TEXT.

Stephen Stratford — Is Your Book Really Necessary?

page 139

Stephen Stratford

Is Your Book Really Necessary?

The Penguin Book Of Contemporary New Zealand Short Stories
(Edited by Susan Davis & Russell Haley)


There were many fine local anthologies produced in the 1980s, notably Mac Jackson and Vincent O'Sullivan's New Zealand Writing Since 1945 and Marion McLeod and Bill Manhire's Some Other Country; there was John Barnett's All the Dangerous Animals are in Zoos, Michael Morrissey's The New Fiction and a slew of women's fiction collections, including three from New Women's Press and, most recently, Lydia Wevers and Elizabeth Webby's trans-Tasman Goodbye to Romance. None, however, found the wide international circulation this will: under Penguin's reciprocal arrangements with its sister companies, copies will find their way to bookshops in Britain, Canada, the US and Australia. So how does it compare with its predecessors, and what sort of picture of our short fiction does it give to those coming to it for the first time?

Going by Haley's record as a writer and Davis's as co-editor of Antic, one might have expected them to produce a more refined version of The New Fiction. Such a book would be an ideal complement to 1984's Some Other Country, whose uncompromising subtitle 'New Zealand's Best Short Stories' is undeniably accurate, allowing for the self-imposed limitation of one story for each of the 22 authors chosen, from Mansfield to Marshall. A similarly-sized selection of subsequent work, a genuinely contemporary anthology, would be more than welcome. Then again, the editors could have used All the Dangerous Animals as a model; with only 12 stories, each chosen to illustrate its author's strengths, it succeeded in giving a clear picture of the then-current range of our short fiction.

Instead, we have the worst of both worlds, an unwieldy selection that is neither consistently contemporary nor representative of the writers' best work. Roderick Finlayson's'Flowers and Fruit' and Philip Mincher's 'Traumerei may be recent (it's irritating that only the date of first book publication is given) but are old-fashioned; Patricia Grace and Witi Ihimaera, in particular, are ill-served by the stories chosen; and the clamour of 43 voices drowns out the still small voice of a Jean Watson or page 140 an Yvonne du Fresne.

Far from being contemporary, several stories are downright elderly. Ian Wedde's 'Circe and the Animal Trainer (from The Shirt Factory and Other Stories, 1981), Yvonne du Fresne's 'Farvel' (from Farvel,1980) and Grace's 'The Pictures' (from The Dream Sleepers, 1980) were almost certainly written in the 70s. Ihimaera's 'The Greenstone Patu' first appeared in The New Net Goes Fishing in 1977, thirteen years ago, and I would guess was included simply to bump up the Maori quotient.

'Contemporary' has other connotations, as the editors point out: '. . . our employment of the word has as much to do with the notion of the "new" as with chronological parameters. We are not talking, however, about trying to establish an avant garde, since the "new", here, is defined by many differing voices and fictional strategies.' This raises hopes for a lively selection, more accessible than the aggressively partisan The New Fiction yet remaining free from the kinds of story — remember the old man in the hut? — devastatingly parodied by A.K. Grant in 'An enquiry into the construction and classification of the New Zealand short story'.

The editors were also 'committed to looking for what we came to call "edge" work. Such a notion, with its cluster of usages such as "keenness", "tension", "sharpness" and "danger" applies, as we would expect, to the fictions of our best-known writers.' This is a curious and incoherent formulation: How can a short story be dangerous? Dangerous to whom?

EXERCISE INSTRUCTIONS.
- A) Transcribe the part of the review that opens with the words "There were many" and closes with "the first time?".
- B) Pull out every row that contains the string "Show", matching case exactly.
The review above and the rows that follow bear no relation to each other.

ENTRIES PROVIDED.
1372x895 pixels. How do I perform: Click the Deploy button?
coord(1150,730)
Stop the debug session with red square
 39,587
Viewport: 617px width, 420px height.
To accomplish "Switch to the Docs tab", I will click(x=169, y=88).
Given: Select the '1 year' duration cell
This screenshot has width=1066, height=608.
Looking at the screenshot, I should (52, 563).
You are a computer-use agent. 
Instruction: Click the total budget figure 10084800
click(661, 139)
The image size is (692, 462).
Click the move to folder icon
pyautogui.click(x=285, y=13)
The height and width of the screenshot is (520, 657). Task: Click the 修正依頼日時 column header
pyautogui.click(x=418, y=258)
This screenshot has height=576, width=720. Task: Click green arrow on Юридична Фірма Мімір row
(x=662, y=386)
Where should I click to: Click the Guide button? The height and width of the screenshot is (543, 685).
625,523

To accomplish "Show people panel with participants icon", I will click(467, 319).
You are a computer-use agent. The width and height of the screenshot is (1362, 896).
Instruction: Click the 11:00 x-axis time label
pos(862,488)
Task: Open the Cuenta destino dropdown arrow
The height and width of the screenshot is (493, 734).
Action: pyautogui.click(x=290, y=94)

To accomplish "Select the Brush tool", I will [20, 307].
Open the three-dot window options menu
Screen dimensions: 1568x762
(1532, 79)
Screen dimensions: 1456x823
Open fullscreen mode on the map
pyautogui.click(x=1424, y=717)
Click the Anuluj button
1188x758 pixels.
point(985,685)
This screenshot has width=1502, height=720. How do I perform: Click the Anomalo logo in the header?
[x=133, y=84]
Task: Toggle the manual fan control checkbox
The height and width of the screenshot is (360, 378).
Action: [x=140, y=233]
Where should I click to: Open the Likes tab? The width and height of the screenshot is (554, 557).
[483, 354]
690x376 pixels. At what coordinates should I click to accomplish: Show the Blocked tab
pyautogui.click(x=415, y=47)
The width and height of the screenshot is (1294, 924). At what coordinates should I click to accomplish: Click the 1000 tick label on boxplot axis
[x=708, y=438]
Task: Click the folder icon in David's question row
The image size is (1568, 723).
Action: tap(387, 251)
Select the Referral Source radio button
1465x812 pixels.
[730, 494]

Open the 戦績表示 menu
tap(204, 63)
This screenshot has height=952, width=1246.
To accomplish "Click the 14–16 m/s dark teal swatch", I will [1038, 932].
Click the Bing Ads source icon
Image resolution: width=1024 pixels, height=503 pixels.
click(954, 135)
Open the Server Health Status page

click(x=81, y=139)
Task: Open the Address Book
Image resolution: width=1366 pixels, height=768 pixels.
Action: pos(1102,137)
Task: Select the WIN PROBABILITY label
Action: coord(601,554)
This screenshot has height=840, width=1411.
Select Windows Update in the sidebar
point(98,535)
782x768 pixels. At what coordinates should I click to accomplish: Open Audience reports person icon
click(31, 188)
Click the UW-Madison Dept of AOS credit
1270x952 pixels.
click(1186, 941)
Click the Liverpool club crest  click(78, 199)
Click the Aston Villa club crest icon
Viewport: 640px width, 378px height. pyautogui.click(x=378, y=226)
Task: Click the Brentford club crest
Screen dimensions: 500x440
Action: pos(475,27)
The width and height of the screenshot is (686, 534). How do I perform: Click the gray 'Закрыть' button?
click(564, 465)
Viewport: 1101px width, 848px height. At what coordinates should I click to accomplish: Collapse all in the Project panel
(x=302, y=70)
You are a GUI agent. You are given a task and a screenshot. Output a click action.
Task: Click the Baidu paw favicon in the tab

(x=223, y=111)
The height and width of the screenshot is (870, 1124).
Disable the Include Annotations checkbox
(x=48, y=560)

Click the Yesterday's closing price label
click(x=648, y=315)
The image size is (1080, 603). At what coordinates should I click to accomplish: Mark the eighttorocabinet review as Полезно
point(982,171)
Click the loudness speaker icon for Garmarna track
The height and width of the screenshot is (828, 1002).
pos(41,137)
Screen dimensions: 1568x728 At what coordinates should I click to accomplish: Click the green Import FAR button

FULL ANSWERS.
- A)
There were many fine local anthologies produced in the 1980s, notably Mac Jackson and Vincent O'Sullivan's New Zealand Writing Since 1945 and Marion McLeod and Bill Manhire's Some Other Country; there was John Barnett's All the Dangerous Animals are in Zoos, Michael Morrissey's The New Fiction and a slew of women's fiction collections, including three from New Women's Press and, most recently, Lydia Wevers and Elizabeth Webby's trans-Tasman Goodbye to Romance. None, however, found the wide international circulation this will: under Penguin's reciprocal arrangements with its sister companies, copies will find their way to bookshops in Britain, Canada, the US and Australia. So how does it compare with its predecessors, and what sort of picture of our short fiction does it give to those coming to it for the first time?

- B)
To accomplish "Show people panel with participants icon", I will click(467, 319).
690x376 pixels. At what coordinates should I click to accomplish: Show the Blocked tab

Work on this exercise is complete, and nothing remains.